JOURNAL ARTICLE

European Academy of Neurology guideline on trigeminal neuralgia

L Bendtsen, J M Zakrzewska, J Abbott, M Braschinsky, G Di Stefano, A Donnet, P K Eide, P R L Leal, S Maarbjerg, A May, T Nurmikko, M Obermann, T S Jensen, G Cruccu
European Journal of Neurology 2019, 26 (6): 831-849
30860637

BACKGROUND AND PURPOSE: Trigeminal neuralgia (TN) is an extremely painful condition which can be difficult to diagnose and treat. In Europe, TN patients are managed by many different specialities. Therefore, there is a great need for comprehensive European guidelines for the management of TN. The European Academy of Neurology asked an expert panel to develop recommendations for a series of questions that are essential for daily clinical management of patients with TN.

METHODS: A systematic review of the literature was performed and recommendations was developed based on GRADE, where feasible; if not, a good practice statement was given.
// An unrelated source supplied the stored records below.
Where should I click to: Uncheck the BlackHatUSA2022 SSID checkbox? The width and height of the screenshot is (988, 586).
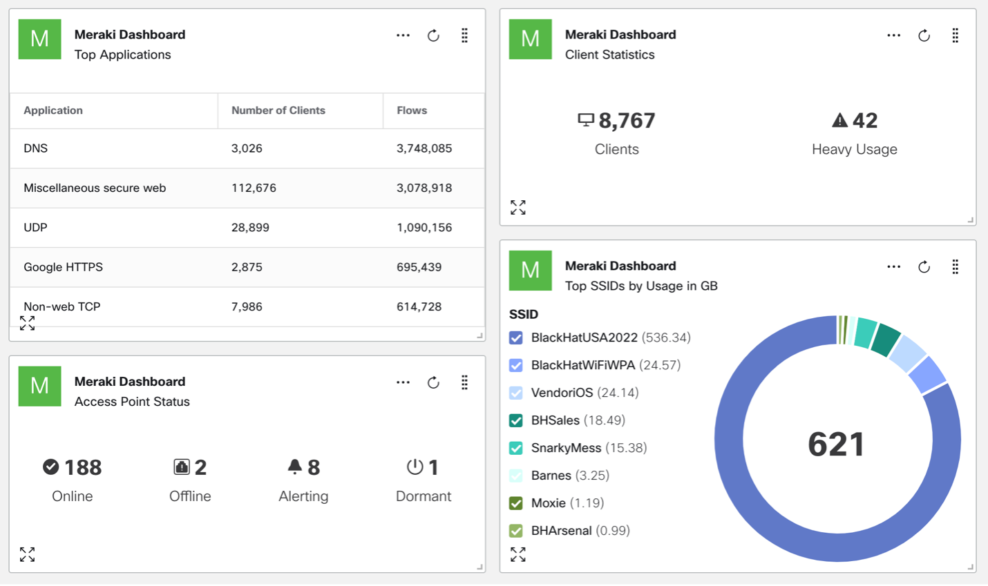pyautogui.click(x=516, y=338)
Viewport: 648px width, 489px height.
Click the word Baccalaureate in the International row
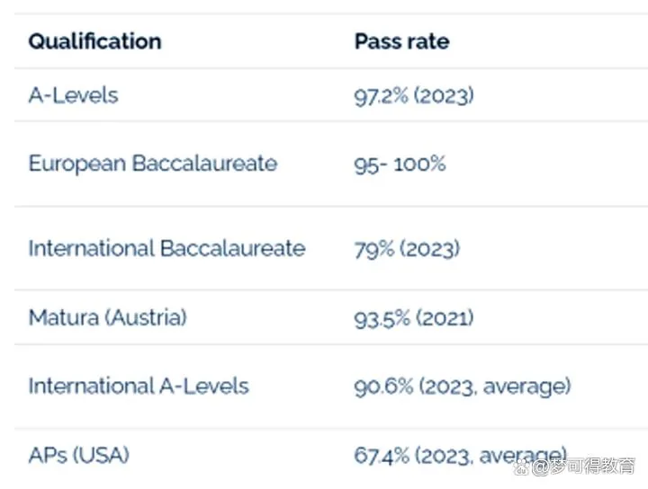(233, 248)
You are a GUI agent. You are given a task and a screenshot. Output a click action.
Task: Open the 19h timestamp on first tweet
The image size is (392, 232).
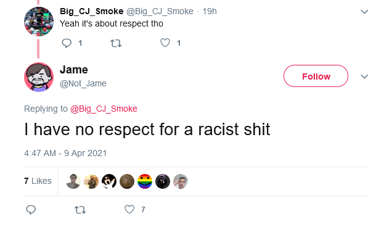tap(209, 11)
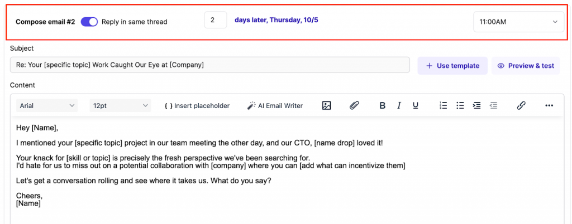The height and width of the screenshot is (224, 572).
Task: Toggle Reply in same thread switch
Action: coord(89,22)
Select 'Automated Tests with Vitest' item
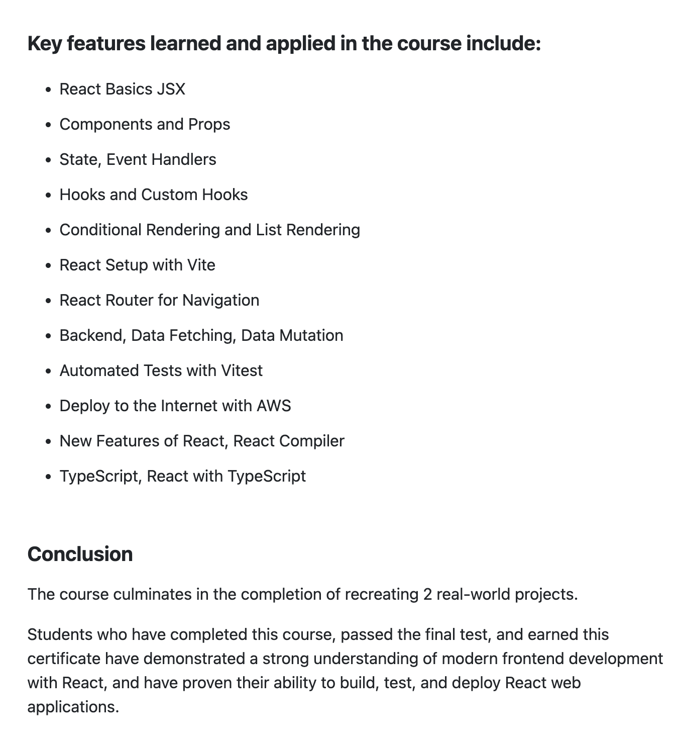The image size is (676, 741). (x=161, y=371)
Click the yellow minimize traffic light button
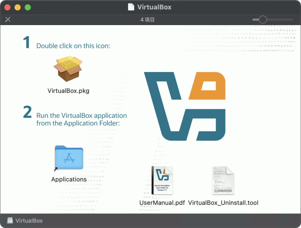 [17, 7]
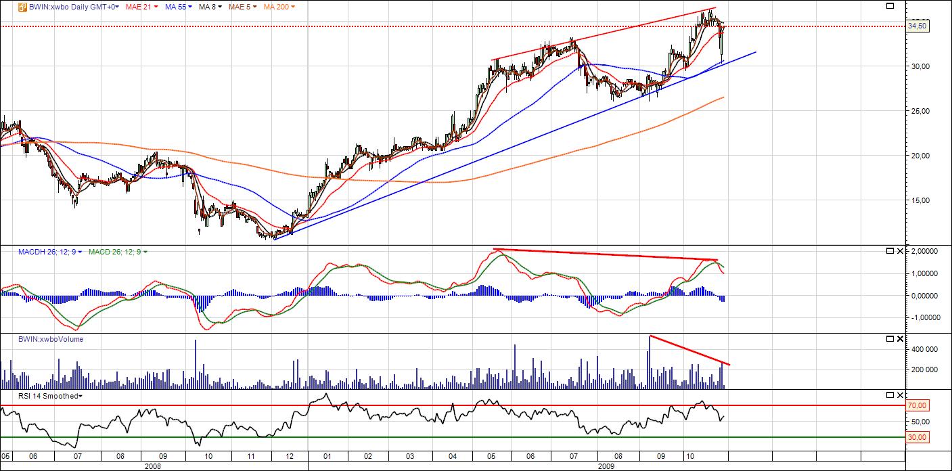The image size is (952, 471).
Task: Close the RSI 14 Smoothed panel
Action: (900, 395)
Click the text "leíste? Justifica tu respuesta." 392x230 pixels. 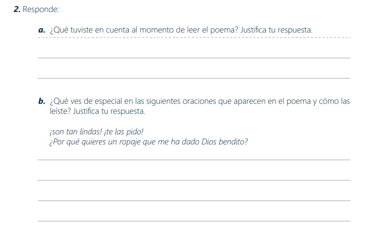(97, 111)
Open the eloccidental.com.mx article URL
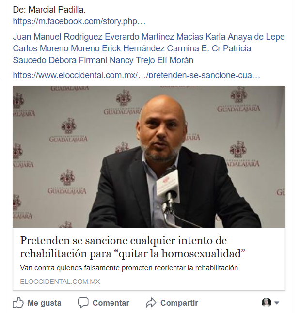This screenshot has height=313, width=300. point(136,75)
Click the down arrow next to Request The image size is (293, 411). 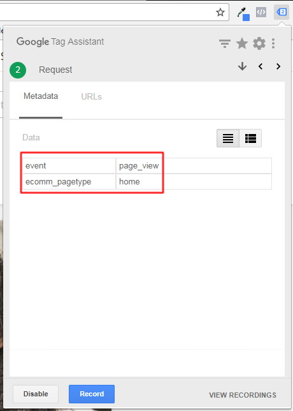tap(242, 66)
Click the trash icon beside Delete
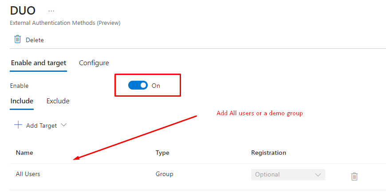This screenshot has height=196, width=386. coord(18,39)
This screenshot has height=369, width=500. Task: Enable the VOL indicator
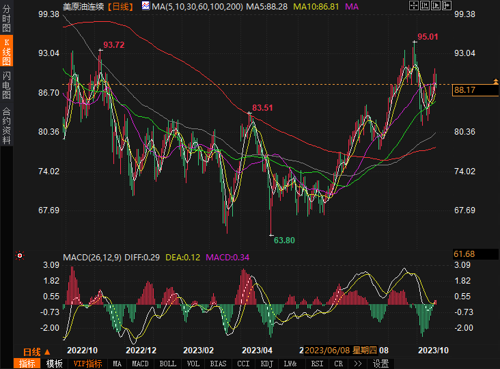193,364
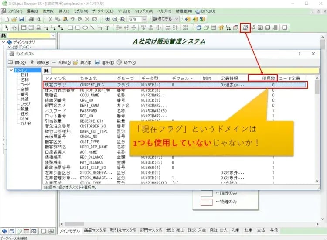Screen dimensions: 327x240
Task: Open the データベース(S) menu
Action: pos(104,10)
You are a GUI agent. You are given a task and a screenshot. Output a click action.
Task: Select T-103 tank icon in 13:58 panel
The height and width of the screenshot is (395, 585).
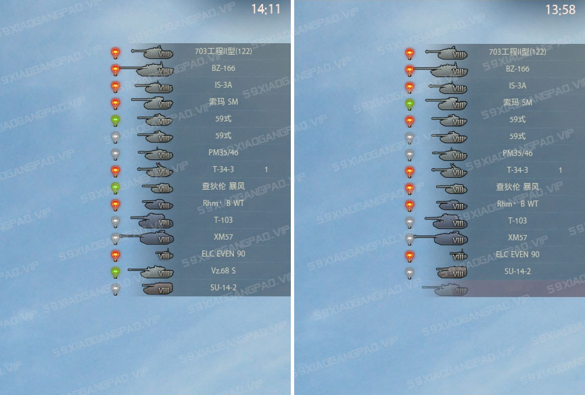coord(446,221)
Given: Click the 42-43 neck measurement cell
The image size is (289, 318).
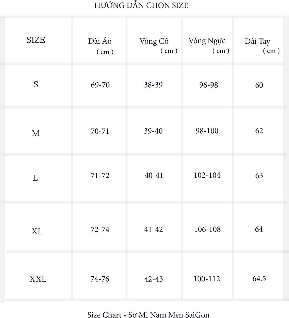Looking at the screenshot, I should [154, 279].
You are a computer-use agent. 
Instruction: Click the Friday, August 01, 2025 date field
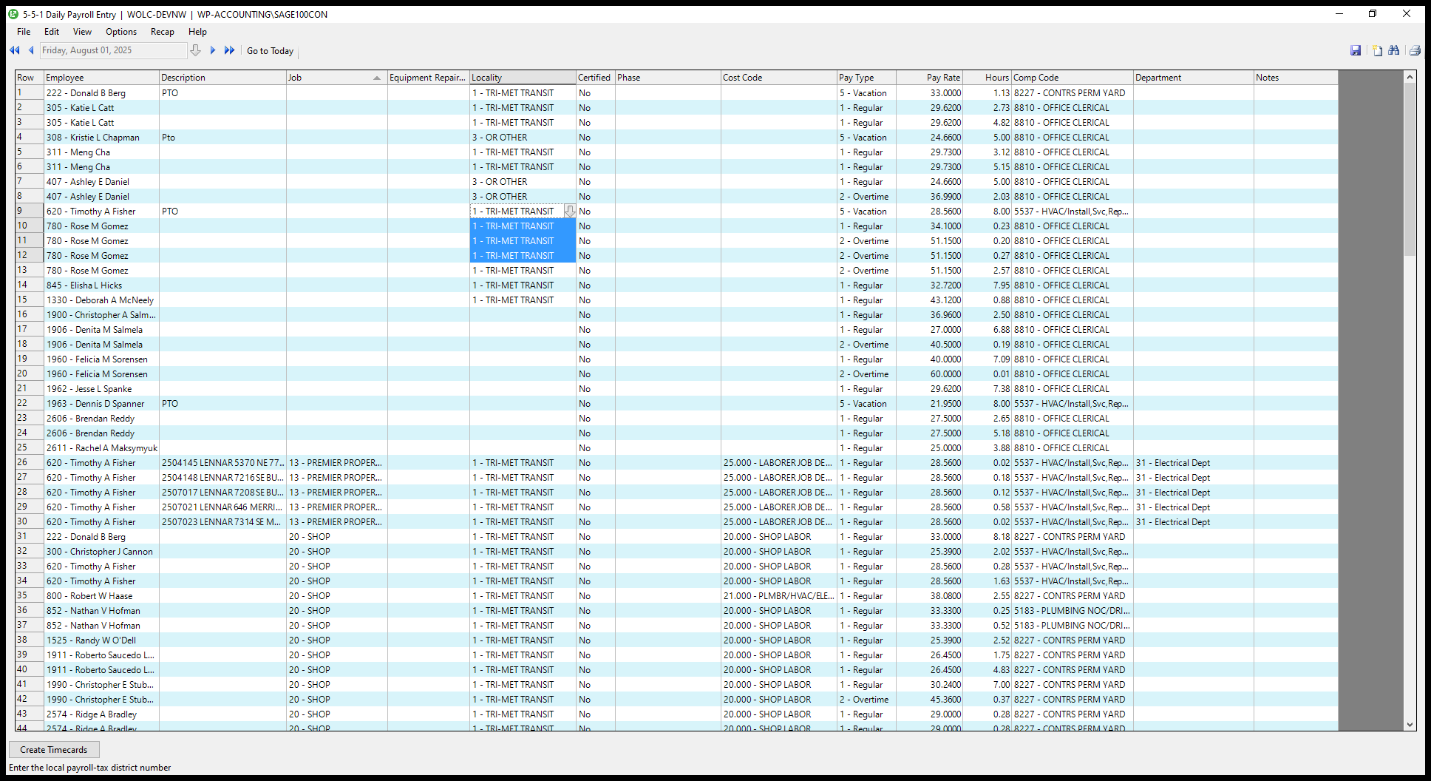click(112, 50)
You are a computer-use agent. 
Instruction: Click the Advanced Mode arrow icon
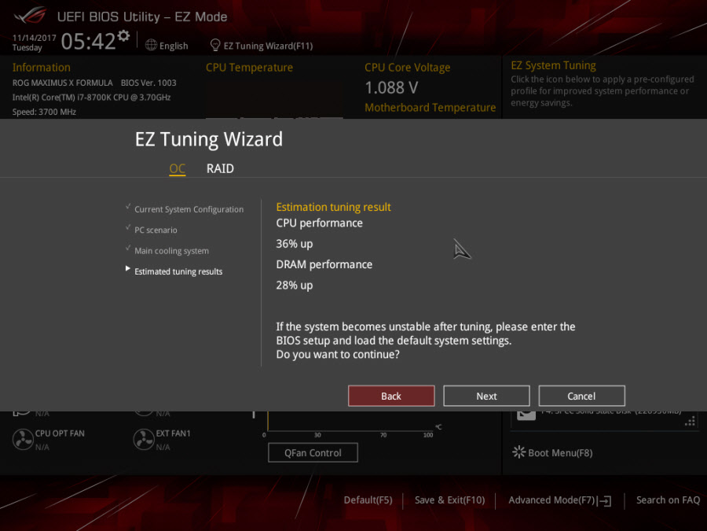tap(605, 500)
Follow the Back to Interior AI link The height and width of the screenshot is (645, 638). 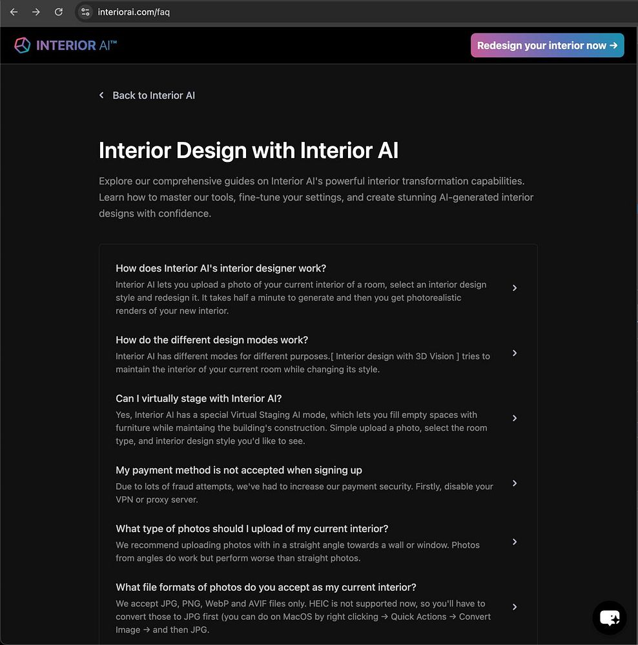coord(154,95)
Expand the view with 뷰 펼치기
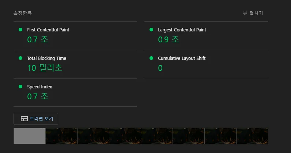Image resolution: width=291 pixels, height=153 pixels. point(253,13)
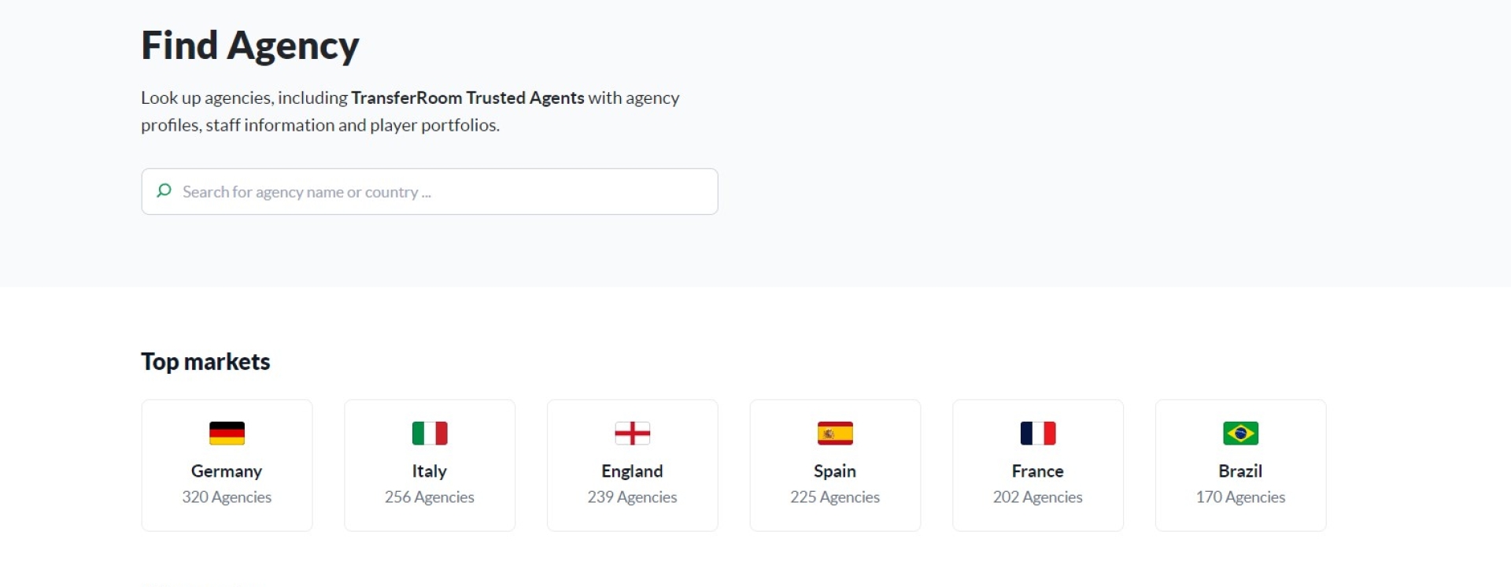Open the Germany market name link
The width and height of the screenshot is (1511, 587).
227,471
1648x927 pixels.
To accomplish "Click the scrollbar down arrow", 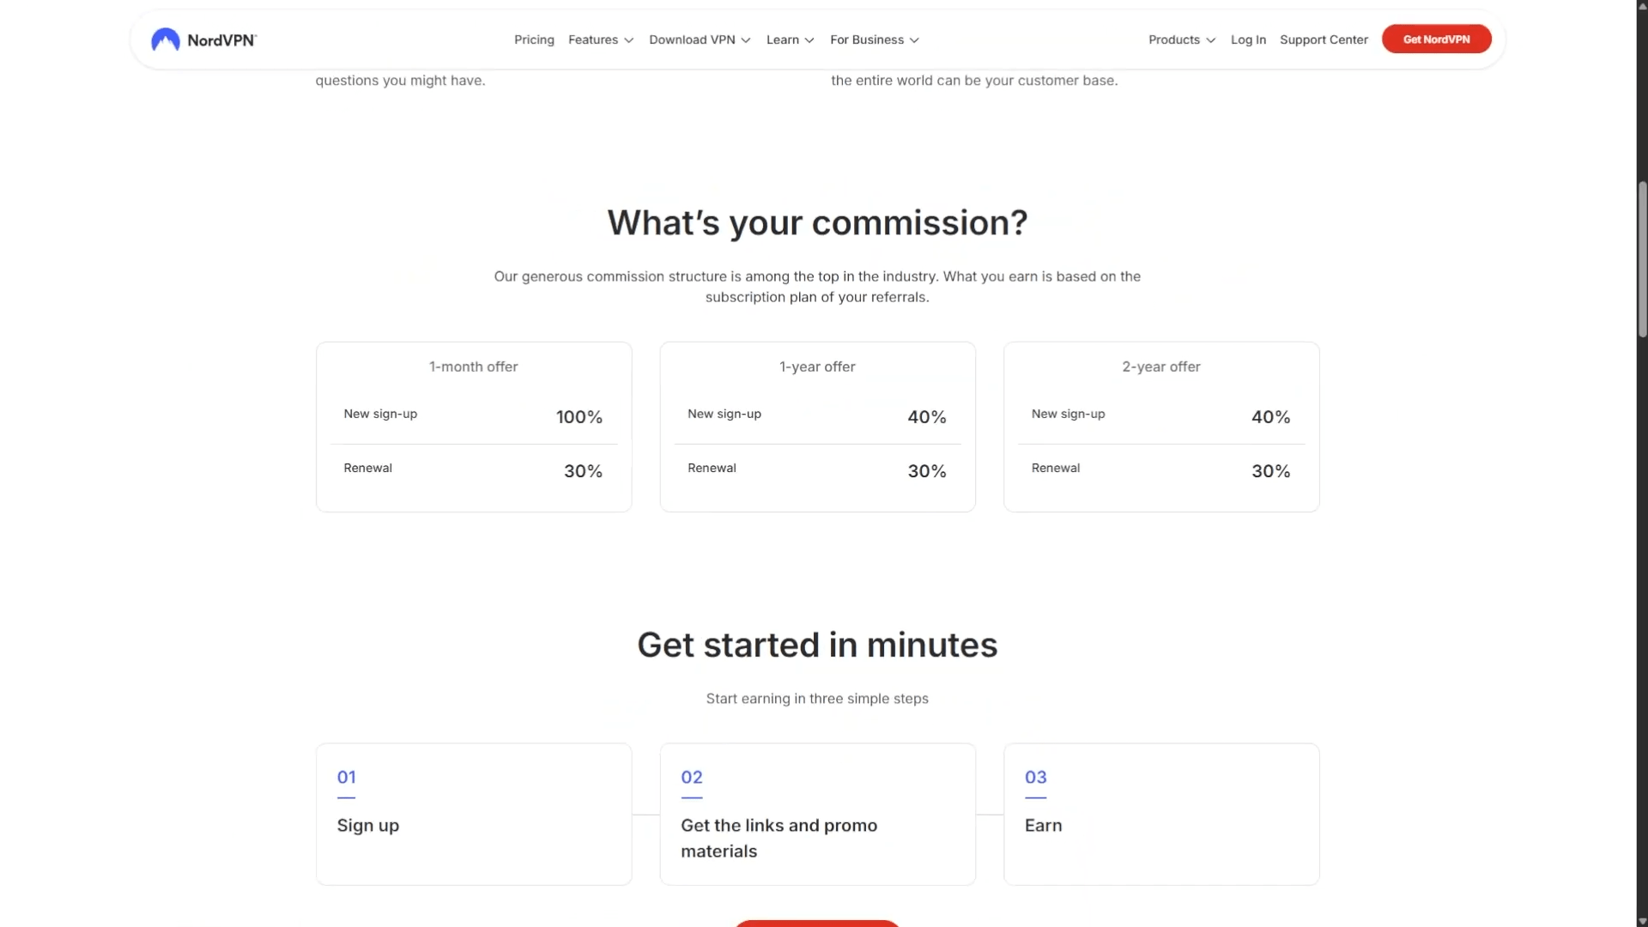I will (x=1642, y=919).
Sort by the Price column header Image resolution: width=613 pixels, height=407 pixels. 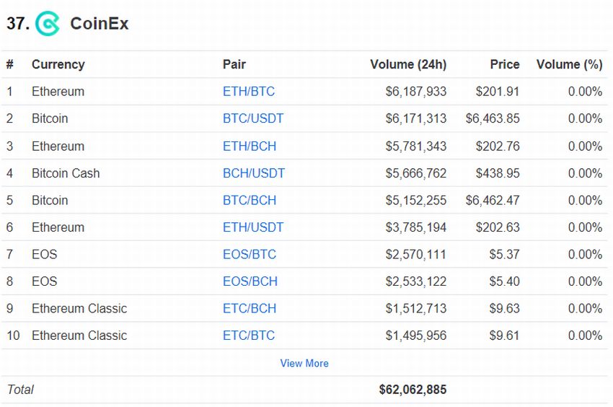click(x=505, y=64)
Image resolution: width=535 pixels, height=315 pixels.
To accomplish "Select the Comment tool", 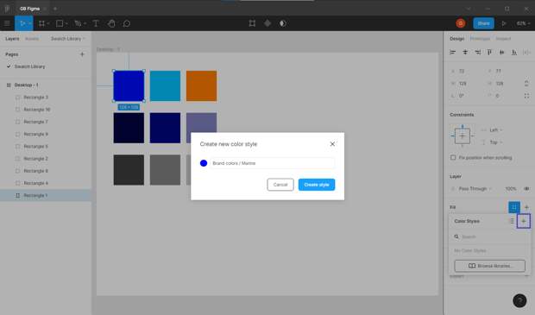I will [x=127, y=23].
RESULTS: The use of the most recent classification system is recommended, which diagnoses TN as primary TN, either classical or idiopathic depending on the degree of neurovascular contact, or as secondary TN caused by pathology other than neurovascular contact. Magnetic resonance imaging (MRI), using a combination of three high-resolution sequences, should be performed as part of the work-up in TN patients, because no clinical characteristics can exclude secondary TN. If MRI is not possible, trigeminal reflexes can be used. Neurovascular contact plays an important role in primary TN, but demonstration of a neurovascular contact should not be used to confirm the diagnosis of TN. Rather, it may help to decide if and when a patient should be referred for microvascular decompression. In acute exacerbations of pain, intravenous infusion of fosphenytoin or lidocaine can be used. For long-term treatment, carbamazepine or oxcarbazepine are recommended as drugs of first choice. Lamotrigine, gabapentin, botulinum toxin type A, pregabalin, baclofen and phenytoin may be used either alone or as add-on therapy. It is recommended that patients should be offered surgery if pain is not sufficiently controlled medically or if medical treatment is poorly tolerated. Microvascular decompression is recommended as first-line surgery in patients with classical TN. No recommendation can be given for choice between any neuroablative treatments or between them and microvascular decompression in patients with idiopathic TN. Neuroablative treatments should be the preferred choice if MRI does not demonstrate any neurovascular contact. Treatment for patients with secondary TN should in general follow the same principles as for primary TN. In addition to medical and surgical management, it is recommended that patients are offered psychological and nursing support.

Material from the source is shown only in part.